Standing on the Side of Love

On October 11, I participated in the National Equality March in Washington, DC. This march brought together activists from around the country to call for full civil rights for lgbt persons at the local, state, and national levels.

I had the privilege of standing on the rally stage as Rev. Troy Perry offered an invocation. There we were, at the foot of the Capitol Building. I looked out at the tens of thousands of people gathered before us, saw tens of thousands more still marching in, and then looked across the reflecting pool and mall to the Washington Monument. I couldn’t help but think of the many millions of people who have stood here, witnessing for equality and justice. So many streams of justice-making, calling our country to be the very best it can be.

What is it about this country that causes so much division?  Why do we fear and hate difference? Why is it so hard for us to recognize the sacred worth of every person? Why don't we understand that none of us is truly free as long as some of us are oppressed? Democracy hinges on each of us standing up for the rights of each other.

There were many critiques from within the lgbt community leveled at this march: its timing, how it was diverting energy and resources away from local and state battles, how it was asking for too much too soon.  Needless to say, those outside the lgbt community had things to say against this march as well.

For me, I will always choose to stand on the side of love.  Because of my relationship to God and my commitment to follow Jesus, I can do no nothing less.  Love calls us to work for each other's liberation, to take a stand even when it is unpopular or inconvenient, to join together to mobilize love's power to transform. Love's imperative is always "now", never "not yet".  October 11th was the time, DC was the place, to stand on the side of love.

*Photos by Tyler Shaw


  1. Karen - I am campaign manager of the Standing on the Side of Love campaign and I would love to post your blog on our blog. Please contact me at agerhardstein@uua.org.

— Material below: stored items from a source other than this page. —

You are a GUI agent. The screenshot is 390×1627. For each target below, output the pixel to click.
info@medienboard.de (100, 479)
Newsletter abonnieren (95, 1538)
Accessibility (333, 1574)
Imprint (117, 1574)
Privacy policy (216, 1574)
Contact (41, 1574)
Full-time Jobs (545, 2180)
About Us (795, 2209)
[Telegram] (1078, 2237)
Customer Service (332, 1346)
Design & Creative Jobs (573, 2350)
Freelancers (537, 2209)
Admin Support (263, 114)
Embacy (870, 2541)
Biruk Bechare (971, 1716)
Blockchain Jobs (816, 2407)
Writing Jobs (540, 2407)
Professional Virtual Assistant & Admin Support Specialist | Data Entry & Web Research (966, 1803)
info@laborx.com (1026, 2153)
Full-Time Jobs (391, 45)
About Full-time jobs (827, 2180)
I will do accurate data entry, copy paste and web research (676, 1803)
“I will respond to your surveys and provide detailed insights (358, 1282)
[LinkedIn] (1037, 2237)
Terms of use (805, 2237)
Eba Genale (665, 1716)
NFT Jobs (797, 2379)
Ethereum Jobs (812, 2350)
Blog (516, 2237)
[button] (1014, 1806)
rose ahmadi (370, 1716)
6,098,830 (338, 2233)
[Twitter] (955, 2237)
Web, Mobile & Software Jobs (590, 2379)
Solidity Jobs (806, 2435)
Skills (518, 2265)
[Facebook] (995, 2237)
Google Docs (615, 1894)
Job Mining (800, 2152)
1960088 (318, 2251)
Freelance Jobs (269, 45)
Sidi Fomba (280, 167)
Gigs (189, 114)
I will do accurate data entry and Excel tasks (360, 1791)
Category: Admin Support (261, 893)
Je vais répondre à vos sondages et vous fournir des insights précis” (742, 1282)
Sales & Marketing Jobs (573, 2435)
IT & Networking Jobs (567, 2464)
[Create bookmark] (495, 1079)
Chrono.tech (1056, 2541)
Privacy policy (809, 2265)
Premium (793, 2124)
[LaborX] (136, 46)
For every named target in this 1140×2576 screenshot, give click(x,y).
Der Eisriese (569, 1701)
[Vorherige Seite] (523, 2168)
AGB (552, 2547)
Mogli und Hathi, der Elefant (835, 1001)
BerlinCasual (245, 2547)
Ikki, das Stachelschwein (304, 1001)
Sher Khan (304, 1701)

  2. A meditation teacher once told me that he has led retreats in many countries, and that in some places, participants could not grasp the concept of self-loathing. He has been in awe many times, watching someone truly not understand what it means to hate oneself. I bet those are the countries where (relative) peace exists.

    I think that, collectively, Americans don't love ourselves - and that's what we project out into the already-frenzied fray.